Convert the lines of the items, starting with the line containing "This screenshot has width=1024, height=768." and going on through the line containing "The height and width of the screenshot is (430, 650).", into a JSON list of strings with one string per line and blank lines omitted.
◇ ◇ ◇
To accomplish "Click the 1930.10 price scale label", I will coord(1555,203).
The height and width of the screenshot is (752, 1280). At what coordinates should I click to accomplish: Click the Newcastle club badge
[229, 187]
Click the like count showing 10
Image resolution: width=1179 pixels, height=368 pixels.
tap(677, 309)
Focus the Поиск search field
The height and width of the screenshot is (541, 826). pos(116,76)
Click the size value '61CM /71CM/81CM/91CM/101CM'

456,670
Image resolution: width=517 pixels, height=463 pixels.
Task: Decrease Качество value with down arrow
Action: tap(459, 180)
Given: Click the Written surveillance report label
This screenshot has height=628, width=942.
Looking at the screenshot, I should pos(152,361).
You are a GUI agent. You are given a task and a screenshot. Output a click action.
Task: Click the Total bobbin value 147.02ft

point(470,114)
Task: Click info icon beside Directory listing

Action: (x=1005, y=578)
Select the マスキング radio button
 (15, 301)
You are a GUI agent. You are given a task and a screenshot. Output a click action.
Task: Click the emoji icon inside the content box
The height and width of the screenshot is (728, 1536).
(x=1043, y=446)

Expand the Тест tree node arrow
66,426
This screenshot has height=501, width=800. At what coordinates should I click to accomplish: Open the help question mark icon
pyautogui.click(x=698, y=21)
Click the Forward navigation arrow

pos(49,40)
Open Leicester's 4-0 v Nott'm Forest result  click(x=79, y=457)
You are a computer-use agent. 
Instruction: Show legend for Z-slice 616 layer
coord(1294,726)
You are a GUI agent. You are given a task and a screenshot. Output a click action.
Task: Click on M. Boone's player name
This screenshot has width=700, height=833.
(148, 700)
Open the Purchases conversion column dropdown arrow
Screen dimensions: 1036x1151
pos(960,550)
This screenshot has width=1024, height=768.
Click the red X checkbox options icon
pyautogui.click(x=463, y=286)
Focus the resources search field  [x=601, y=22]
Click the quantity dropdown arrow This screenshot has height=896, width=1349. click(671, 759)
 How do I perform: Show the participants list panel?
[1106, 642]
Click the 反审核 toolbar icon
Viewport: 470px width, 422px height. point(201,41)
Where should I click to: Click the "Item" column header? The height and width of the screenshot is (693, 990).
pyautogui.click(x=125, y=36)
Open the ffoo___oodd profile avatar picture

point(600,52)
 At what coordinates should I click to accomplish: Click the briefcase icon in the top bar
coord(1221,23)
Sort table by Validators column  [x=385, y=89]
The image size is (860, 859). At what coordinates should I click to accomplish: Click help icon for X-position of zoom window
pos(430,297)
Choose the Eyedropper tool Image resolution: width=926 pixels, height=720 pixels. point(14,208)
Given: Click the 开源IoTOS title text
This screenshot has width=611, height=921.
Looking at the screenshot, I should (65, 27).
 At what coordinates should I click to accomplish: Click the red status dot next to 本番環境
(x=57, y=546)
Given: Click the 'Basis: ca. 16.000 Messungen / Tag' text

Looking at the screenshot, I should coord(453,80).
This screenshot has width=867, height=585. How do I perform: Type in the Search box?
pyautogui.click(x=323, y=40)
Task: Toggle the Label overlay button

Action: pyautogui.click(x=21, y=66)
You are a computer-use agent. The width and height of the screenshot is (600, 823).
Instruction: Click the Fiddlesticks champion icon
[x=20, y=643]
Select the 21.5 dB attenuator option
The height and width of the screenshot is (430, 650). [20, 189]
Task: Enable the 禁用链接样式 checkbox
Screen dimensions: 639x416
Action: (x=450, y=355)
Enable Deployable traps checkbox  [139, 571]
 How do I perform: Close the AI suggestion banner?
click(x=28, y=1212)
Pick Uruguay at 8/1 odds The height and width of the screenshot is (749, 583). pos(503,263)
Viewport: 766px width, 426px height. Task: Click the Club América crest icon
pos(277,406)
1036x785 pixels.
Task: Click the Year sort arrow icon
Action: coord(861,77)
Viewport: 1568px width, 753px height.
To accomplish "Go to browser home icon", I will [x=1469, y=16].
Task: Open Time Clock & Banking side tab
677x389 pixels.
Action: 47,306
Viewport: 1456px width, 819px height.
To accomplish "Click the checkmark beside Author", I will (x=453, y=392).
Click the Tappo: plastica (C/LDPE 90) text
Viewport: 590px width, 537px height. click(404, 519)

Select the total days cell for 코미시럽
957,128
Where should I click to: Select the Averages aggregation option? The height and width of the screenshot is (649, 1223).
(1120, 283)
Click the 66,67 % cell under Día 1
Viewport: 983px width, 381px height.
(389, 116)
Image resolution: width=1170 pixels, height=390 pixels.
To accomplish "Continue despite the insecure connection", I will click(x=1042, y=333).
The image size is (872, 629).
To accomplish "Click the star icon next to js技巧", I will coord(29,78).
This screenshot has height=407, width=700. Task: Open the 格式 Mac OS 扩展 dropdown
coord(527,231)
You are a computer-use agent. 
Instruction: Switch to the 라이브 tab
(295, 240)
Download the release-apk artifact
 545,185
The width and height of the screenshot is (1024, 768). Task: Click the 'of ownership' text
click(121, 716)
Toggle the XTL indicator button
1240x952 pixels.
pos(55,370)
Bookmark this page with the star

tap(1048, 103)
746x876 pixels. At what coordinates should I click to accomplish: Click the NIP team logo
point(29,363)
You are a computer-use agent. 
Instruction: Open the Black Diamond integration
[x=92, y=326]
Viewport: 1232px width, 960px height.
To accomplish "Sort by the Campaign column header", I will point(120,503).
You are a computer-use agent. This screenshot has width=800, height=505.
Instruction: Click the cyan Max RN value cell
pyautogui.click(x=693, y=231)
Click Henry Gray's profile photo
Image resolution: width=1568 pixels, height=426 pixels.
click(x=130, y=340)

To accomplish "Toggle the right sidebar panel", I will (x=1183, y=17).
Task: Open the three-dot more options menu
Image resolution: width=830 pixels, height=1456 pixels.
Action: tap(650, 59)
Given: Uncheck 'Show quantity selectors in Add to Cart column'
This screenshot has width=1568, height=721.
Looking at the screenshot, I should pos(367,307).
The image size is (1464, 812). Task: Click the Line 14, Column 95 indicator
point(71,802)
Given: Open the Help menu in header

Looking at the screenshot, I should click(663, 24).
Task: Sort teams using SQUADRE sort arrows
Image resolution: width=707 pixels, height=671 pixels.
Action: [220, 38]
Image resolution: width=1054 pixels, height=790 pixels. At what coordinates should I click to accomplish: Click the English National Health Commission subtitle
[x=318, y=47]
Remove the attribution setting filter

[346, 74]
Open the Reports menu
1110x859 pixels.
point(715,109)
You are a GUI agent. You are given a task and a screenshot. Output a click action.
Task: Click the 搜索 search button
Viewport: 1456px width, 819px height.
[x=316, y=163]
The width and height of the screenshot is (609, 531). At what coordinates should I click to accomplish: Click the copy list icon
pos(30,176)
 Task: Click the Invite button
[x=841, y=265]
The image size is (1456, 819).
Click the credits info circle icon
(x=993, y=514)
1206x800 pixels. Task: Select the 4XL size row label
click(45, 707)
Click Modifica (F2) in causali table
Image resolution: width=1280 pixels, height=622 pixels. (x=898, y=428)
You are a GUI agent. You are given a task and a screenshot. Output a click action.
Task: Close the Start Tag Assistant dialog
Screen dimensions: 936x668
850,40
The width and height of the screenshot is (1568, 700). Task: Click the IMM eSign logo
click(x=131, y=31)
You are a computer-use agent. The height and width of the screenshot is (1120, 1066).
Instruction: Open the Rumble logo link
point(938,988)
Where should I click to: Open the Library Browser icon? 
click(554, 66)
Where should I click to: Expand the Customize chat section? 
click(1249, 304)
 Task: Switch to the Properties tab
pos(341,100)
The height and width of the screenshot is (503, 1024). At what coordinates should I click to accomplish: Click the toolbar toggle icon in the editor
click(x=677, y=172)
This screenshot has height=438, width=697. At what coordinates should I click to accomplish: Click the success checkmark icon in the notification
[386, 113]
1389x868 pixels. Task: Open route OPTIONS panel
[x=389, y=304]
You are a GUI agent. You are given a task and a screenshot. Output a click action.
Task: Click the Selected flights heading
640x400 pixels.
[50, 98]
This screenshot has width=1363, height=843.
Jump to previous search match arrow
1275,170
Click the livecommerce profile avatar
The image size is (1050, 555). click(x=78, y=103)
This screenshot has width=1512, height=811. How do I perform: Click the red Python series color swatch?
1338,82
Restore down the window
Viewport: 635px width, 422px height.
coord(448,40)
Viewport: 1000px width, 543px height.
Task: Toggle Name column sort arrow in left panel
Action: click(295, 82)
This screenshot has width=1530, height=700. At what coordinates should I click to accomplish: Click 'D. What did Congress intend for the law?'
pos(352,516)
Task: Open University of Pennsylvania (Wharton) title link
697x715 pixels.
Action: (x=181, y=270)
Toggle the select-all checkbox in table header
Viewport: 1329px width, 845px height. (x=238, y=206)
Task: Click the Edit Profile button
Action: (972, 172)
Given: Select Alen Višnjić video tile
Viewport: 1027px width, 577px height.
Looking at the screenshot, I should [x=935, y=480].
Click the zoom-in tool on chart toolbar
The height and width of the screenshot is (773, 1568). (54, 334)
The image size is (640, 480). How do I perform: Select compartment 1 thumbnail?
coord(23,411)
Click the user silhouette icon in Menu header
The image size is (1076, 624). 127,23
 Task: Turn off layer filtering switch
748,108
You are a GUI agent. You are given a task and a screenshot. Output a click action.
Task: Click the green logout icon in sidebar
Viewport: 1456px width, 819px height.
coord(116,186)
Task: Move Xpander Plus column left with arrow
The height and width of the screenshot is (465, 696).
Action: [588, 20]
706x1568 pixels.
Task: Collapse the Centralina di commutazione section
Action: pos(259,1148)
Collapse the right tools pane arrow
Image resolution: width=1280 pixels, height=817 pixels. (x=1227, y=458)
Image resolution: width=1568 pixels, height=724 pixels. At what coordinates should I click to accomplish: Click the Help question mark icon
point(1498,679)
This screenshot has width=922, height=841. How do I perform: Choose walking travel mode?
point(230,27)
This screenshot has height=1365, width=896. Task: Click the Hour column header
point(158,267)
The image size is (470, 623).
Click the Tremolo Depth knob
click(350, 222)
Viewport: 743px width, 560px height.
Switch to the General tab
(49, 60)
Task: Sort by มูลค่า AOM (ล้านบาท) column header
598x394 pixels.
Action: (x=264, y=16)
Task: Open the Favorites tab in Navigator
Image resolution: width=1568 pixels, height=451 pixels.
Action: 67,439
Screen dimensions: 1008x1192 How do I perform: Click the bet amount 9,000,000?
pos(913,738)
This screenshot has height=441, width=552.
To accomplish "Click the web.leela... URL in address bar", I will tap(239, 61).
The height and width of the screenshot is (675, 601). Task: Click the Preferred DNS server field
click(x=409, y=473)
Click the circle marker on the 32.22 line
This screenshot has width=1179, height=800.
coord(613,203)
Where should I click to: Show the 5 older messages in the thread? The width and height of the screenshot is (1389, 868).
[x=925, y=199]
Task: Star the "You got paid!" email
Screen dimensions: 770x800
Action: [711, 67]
◇ ◇ ◇
Correct answer ▸
[
  "This screenshot has width=1024, height=768.",
  "Click the red X checkbox options icon",
  "pyautogui.click(x=463, y=286)",
  "Focus the resources search field  [x=601, y=22]",
  "Click the quantity dropdown arrow This screenshot has height=896, width=1349. click(671, 759)",
  " How do I perform: Show the participants list panel?",
  "[1106, 642]",
  "Click the 反审核 toolbar icon",
  "Viewport: 470px width, 422px height. point(201,41)",
  "Where should I click to: Click the \"Item\" column header? The height and width of the screenshot is (693, 990).",
  "pyautogui.click(x=125, y=36)",
  "Open the ffoo___oodd profile avatar picture",
  "point(600,52)",
  " At what coordinates should I click to accomplish: Click the briefcase icon in the top bar",
  "coord(1221,23)",
  "Sort table by Validators column  [x=385, y=89]",
  "The image size is (860, 859). At what coordinates should I click to accomplish: Click help icon for X-position of zoom window",
  "pos(430,297)",
  "Choose the Eyedropper tool Image resolution: width=926 pixels, height=720 pixels. point(14,208)",
  "Given: Click the 开源IoTOS title text",
  "This screenshot has width=611, height=921.",
  "Looking at the screenshot, I should (65, 27).",
  " At what coordinates should I click to accomplish: Click the red status dot next to 本番環境",
  "(x=57, y=546)",
  "Given: Click the 'Basis: ca. 16.000 Messungen / Tag' text",
  "Looking at the screenshot, I should coord(453,80).",
  "This screenshot has width=867, height=585. How do I perform: Type in the Search box?",
  "pyautogui.click(x=323, y=40)",
  "Task: Toggle the Label overlay button",
  "Action: pyautogui.click(x=21, y=66)",
  "You are a computer-use agent. The width and height of the screenshot is (600, 823).",
  "Instruction: Click the Fiddlesticks champion icon",
  "[x=20, y=643]",
  "Select the 21.5 dB attenuator option",
  "The height and width of the screenshot is (430, 650). [20, 189]"
]